(Stored data entries)
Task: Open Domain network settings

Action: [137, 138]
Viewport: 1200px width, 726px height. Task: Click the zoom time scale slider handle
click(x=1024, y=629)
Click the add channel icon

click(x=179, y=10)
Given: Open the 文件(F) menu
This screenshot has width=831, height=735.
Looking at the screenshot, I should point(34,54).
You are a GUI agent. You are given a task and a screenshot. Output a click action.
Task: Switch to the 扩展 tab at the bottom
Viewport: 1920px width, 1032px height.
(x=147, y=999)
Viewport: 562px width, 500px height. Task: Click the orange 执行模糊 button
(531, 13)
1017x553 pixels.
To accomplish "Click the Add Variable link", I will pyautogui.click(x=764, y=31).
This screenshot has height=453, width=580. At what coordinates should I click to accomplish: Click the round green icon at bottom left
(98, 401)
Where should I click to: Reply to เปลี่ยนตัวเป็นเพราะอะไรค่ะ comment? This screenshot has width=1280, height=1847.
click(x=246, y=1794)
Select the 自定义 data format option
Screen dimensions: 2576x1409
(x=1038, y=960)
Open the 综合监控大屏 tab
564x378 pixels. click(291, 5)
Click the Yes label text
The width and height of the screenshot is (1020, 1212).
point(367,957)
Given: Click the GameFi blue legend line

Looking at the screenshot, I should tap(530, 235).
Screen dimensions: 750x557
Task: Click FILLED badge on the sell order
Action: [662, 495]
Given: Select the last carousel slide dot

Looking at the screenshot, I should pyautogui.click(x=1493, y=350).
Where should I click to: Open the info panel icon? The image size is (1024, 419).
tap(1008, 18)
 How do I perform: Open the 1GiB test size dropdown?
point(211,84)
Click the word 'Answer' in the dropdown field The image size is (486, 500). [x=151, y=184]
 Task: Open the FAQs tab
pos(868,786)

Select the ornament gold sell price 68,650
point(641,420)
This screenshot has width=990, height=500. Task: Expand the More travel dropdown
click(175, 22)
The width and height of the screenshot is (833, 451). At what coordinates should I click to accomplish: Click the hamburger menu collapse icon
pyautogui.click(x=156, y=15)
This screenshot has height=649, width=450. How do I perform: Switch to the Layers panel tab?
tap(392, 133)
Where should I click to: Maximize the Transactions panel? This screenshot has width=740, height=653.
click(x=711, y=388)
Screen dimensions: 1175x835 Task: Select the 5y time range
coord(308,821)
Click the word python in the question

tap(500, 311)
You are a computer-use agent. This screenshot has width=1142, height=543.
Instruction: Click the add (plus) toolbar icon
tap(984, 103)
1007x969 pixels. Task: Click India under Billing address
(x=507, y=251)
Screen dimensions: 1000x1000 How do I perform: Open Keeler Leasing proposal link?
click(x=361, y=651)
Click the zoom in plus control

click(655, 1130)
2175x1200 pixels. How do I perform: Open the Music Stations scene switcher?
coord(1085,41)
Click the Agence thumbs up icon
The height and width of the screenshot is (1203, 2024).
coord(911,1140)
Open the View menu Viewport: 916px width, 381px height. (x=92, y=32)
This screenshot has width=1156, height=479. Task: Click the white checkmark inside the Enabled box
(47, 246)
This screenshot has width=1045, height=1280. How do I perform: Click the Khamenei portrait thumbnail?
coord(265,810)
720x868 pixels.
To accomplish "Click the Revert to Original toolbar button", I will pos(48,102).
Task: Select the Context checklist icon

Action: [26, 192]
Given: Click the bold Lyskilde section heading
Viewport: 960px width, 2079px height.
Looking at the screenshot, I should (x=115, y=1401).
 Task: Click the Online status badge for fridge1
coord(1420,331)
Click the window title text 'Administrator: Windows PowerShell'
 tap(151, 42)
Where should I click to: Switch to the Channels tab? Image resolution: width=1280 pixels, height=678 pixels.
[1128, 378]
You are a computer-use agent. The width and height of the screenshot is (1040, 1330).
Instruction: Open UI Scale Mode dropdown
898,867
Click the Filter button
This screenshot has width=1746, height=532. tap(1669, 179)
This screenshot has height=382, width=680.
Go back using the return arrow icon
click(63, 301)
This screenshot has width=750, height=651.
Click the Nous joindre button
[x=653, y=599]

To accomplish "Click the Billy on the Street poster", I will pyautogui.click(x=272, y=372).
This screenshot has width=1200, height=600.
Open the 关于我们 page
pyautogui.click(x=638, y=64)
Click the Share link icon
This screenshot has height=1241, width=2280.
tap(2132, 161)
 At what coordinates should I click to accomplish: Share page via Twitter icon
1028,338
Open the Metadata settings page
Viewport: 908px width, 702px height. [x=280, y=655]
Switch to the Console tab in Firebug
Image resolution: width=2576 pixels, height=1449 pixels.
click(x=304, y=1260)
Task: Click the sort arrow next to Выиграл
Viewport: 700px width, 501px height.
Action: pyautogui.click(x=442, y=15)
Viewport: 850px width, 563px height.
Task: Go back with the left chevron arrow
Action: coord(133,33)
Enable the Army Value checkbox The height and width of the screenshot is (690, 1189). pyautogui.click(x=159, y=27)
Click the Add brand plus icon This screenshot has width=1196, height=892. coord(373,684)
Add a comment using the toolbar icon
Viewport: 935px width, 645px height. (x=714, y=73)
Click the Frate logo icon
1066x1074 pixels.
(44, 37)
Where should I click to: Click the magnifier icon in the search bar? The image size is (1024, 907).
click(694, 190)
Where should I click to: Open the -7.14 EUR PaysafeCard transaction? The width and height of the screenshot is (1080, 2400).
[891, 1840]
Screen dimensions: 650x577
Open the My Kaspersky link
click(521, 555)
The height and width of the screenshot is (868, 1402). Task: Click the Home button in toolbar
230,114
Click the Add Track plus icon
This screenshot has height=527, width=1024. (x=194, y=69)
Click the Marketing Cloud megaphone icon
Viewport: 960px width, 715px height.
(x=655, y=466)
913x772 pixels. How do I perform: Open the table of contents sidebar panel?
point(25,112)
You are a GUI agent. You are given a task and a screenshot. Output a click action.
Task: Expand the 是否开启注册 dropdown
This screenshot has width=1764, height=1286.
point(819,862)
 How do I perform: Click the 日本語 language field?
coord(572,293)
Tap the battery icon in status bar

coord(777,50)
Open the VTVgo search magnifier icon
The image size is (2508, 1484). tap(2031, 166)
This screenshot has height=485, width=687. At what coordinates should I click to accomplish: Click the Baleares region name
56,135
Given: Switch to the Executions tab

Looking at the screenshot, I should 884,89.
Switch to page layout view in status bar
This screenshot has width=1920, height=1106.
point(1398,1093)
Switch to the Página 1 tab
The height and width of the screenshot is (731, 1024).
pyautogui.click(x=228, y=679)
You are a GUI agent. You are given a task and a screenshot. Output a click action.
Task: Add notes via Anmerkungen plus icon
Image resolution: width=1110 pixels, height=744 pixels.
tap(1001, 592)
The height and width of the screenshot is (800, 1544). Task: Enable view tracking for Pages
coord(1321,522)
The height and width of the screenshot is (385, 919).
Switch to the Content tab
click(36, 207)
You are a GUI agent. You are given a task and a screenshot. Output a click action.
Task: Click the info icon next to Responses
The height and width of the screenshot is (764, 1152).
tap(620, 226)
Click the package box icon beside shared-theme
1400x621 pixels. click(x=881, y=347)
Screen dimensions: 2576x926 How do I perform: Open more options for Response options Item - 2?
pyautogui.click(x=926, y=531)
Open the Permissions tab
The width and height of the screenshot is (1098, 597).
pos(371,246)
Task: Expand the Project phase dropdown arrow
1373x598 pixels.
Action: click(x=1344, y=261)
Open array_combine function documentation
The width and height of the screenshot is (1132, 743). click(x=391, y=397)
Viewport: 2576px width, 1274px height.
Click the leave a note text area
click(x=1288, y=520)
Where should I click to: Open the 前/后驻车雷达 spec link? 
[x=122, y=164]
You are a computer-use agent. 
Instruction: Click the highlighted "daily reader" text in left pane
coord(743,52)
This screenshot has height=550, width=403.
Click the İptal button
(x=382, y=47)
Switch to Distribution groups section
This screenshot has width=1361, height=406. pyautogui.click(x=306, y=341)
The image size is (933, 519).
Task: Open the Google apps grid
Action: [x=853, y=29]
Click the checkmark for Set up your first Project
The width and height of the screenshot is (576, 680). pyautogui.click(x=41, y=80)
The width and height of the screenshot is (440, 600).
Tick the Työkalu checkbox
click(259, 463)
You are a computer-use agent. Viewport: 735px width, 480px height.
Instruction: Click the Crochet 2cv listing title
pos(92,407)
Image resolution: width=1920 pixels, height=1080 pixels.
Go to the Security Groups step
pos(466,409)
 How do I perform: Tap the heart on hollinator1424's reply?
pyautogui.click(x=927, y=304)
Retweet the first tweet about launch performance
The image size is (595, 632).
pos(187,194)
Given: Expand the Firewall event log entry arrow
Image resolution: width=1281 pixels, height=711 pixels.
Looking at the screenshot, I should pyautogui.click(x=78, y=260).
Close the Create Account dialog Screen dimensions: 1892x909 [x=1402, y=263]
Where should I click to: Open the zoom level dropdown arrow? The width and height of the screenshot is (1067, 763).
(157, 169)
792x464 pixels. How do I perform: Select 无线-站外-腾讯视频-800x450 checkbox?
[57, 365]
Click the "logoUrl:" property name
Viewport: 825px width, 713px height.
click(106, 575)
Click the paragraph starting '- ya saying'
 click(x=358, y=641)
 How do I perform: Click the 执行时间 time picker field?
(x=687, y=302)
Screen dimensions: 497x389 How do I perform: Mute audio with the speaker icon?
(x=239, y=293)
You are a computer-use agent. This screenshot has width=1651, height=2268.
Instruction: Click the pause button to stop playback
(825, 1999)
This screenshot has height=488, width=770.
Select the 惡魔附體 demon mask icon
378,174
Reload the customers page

#### [Written instruction]
Copy out the items above word for word, starting at the line that contains "Where should I click to: Click" and ending at the line that contains "(x=655, y=466)".

#### [Written solution]
Where should I click to: Click the magnifier icon in the search bar? The image size is (1024, 907).
click(694, 190)
Where should I click to: Open the -7.14 EUR PaysafeCard transaction? The width and height of the screenshot is (1080, 2400).
[891, 1840]
Screen dimensions: 650x577
Open the My Kaspersky link
click(521, 555)
The height and width of the screenshot is (868, 1402). Task: Click the Home button in toolbar
230,114
Click the Add Track plus icon
This screenshot has height=527, width=1024. (x=194, y=69)
Click the Marketing Cloud megaphone icon
Viewport: 960px width, 715px height.
(x=655, y=466)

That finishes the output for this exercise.